At the same time, its important to remember that investing is a human endeavor. We aren’t robots, and I wouldn’t want us to be. Of course, we want to look out for the well-being of our families by investing wisely. But at the same time, investors often run into moral dilemmas in the process of building out their portfolio.
Our own Alyce Lomax has led the charge here at the Fool, with her Prosocial investing portfolio, to help offer one way of approaching these dilemmas.
I’m not here today to tell you what should or shouldn’t be your moral investing compass — that’s a very personal decision that every investor needs to make for him or herself. Instead, I want to talk about a dilemma I’m having right now, why I’ve been having it, and, more than anything, to at least get a little discussion going here about some of the tough questions we investors face on a daily basis.
Considering a big change to my retirement portfolio
About two years ago, I started a real-life portfolio I dubbed “The World’s Greatest Retirement Portfolio.” The premise was pretty simple: I would be investing $4,000 in each of 10 companies I was calling out and attempting to hold those investments for a bare minimum of three years. The results so far have been encouraging, as the portfolio has returned over 26%, and is beating the broader market by about four percentage points.
While visiting my middle-school-aged cousins last year, I observed them playing Activision’s latest iteration of “Call of Duty.” Afterward, I couldn’t get over the glazed-over look they had in their eyes –and the violence and social detachment the game fostered — out of my mind. For me (and not necessarily for you, dear Fool), I just couldn’t hold shares of the company anymore.
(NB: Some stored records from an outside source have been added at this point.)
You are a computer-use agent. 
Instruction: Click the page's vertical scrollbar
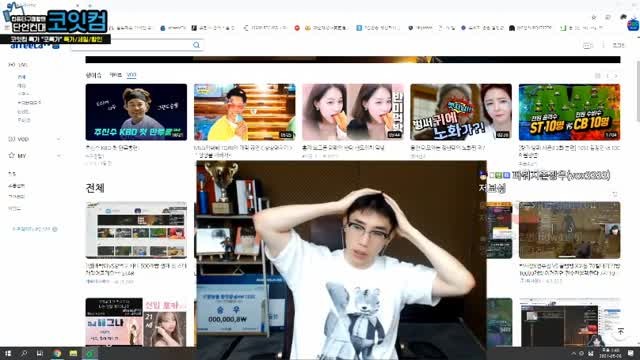pyautogui.click(x=638, y=91)
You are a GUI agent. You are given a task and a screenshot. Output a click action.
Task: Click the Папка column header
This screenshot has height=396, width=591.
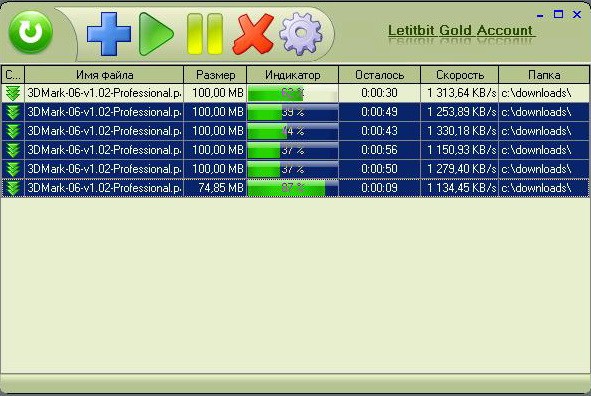544,75
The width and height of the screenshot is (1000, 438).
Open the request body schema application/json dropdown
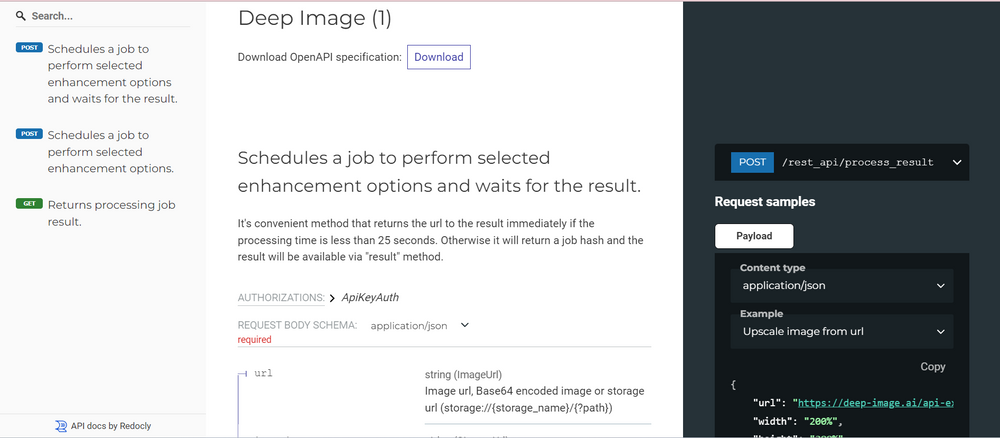pyautogui.click(x=420, y=325)
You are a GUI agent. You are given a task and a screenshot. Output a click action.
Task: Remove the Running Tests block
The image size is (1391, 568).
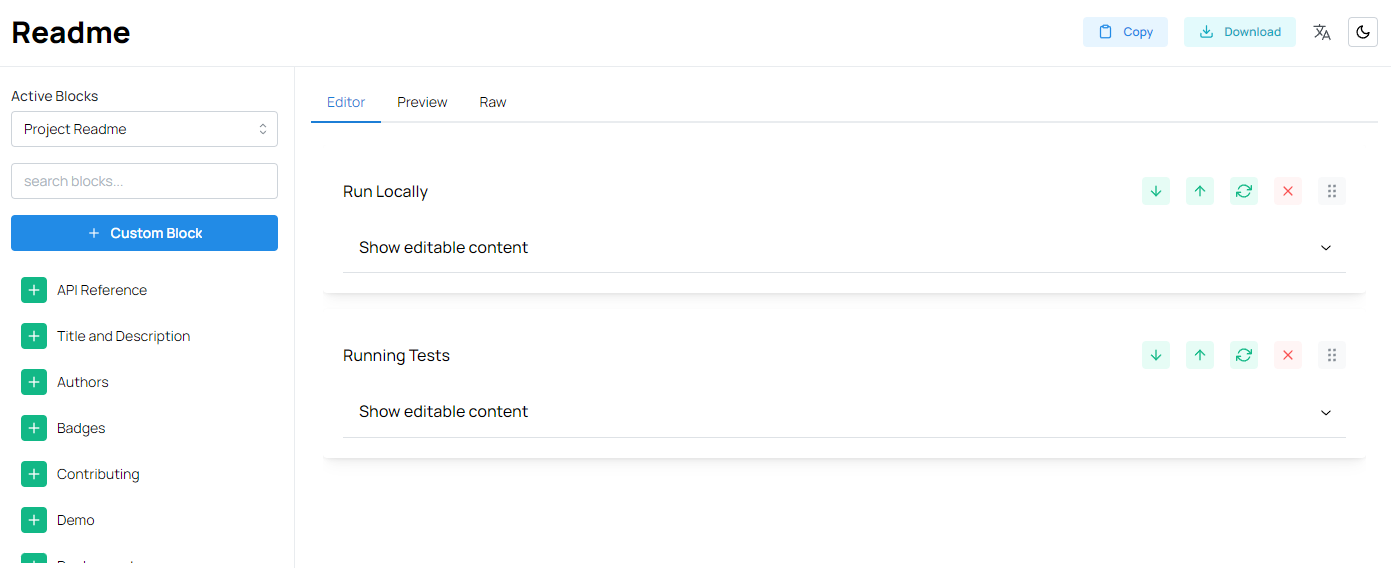(x=1288, y=355)
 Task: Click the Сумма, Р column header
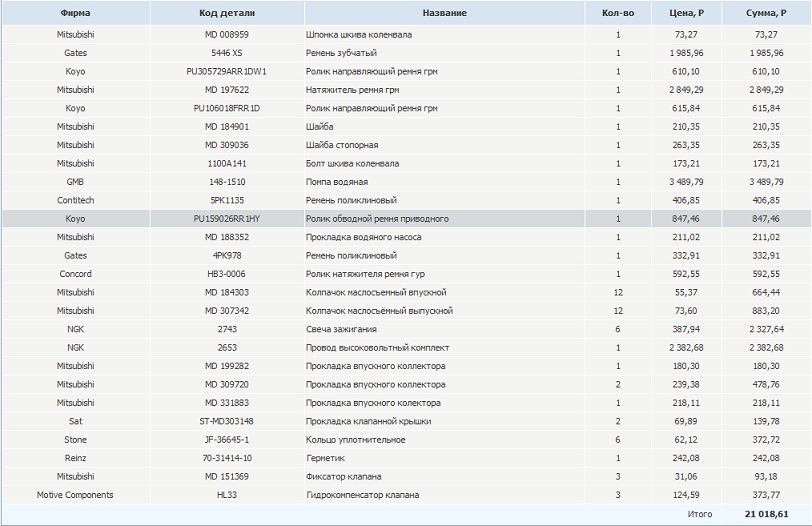765,13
In its place, I decided to buy shares of Chinese search engine Baidu.com, Inc. (ADR) (NASDAQ:BIDU). Although I recognized the concerns about the Chinese government holding a tight clamp on the company, I generally think that opening up information to larger portions of the world’s most populous country is a good thing.
Next up for consideration
More recently, I’ve been reconsidering another one of my investments: The Coca-Cola Company (NYSE:KO). Back when I decided to select the company, I focused on its financial fortitude against competitors, the strength of its dividend, and its undeniable brand reputation.
Don’t get me wrong; when I was a middle school teacher, Diet Coke was the fuel that kept most of our staff — myself included — running. It was our liquid-gold. I probably averaged three Diet Cokes per day!
But since I stopped teaching and read up on some of the side effects of drinking so much soda, I haven’t touched the stuff. And with my first child on the way, my wife and I know that we’ll be doing everything we can to stick to the beverages that naturally occur, namely water and real fruit juices.
To be fair, there’s more to The Coca-Cola Company (NYSE:KO) than just its namesake Coke and Diet Coke. The company also owns several juice companies — Simply, Minute Maid, Fruitopia, Hi-C, Fuze and Odwalla, to name a few — that offer up healthier fare.